Tokyo stocks jumped Monday, tracking rallies on Wall Street after a weak US jobs report bolstered expectations that the Federal Reserve would soon cut interest rates. The benchmark Nikkei 225 index rose 1.20 percent, or 249.71 points, to close at 21,134.42, while the broader Topix index was up 1.34 percent, or 20.55 points, at 1,552.94.
The closely watched US Labour Department data showed "the US economy is slowing to the extent that a rate cut is expected, but not to the extent of prompting worries over a recession", said Masayuki Kubota, chief strategist at Rakuten Securities, in a commentary. "In a nutshell, it is a comfortable temperature for US stocks" and for the Japanese stock market, he said.
The United States and Mexico reached a last-minute deal Friday to crack down on migration from Central America, with Donald Trump relenting on threats to slap potentially devastating tariffs on the neighbouring country from Monday. "The last-minute avoidance of tariffs on Mexican goods is encouraging investors" to keep buying on Monday, Kubota also said. The dollar fetched 108.63 yen in Asian afternoon trade, against 108.15 yen in New York on Friday.
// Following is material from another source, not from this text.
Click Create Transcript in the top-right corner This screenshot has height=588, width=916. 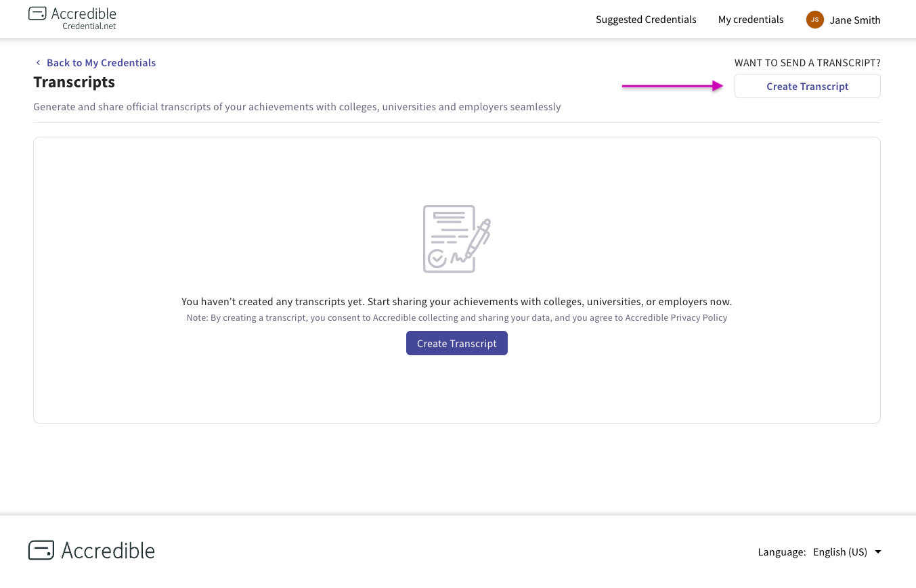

In Tokyo, blue-chip exporters were generally higher, with Toyota gaining 1.79 percent to 6,706 yen and Honda gaining 1.53 percent to 2,780 yen. Nissan was up 0.84 percent at 767.4 percent after it confirmed its French partner Renault has warned it will block Nissan's plan to overhaul its governance structure. Sony rallied 2.50 percent to 5,360 yen and industrial robot maker Fanuc was up 1.87 percent at 19,260 yen.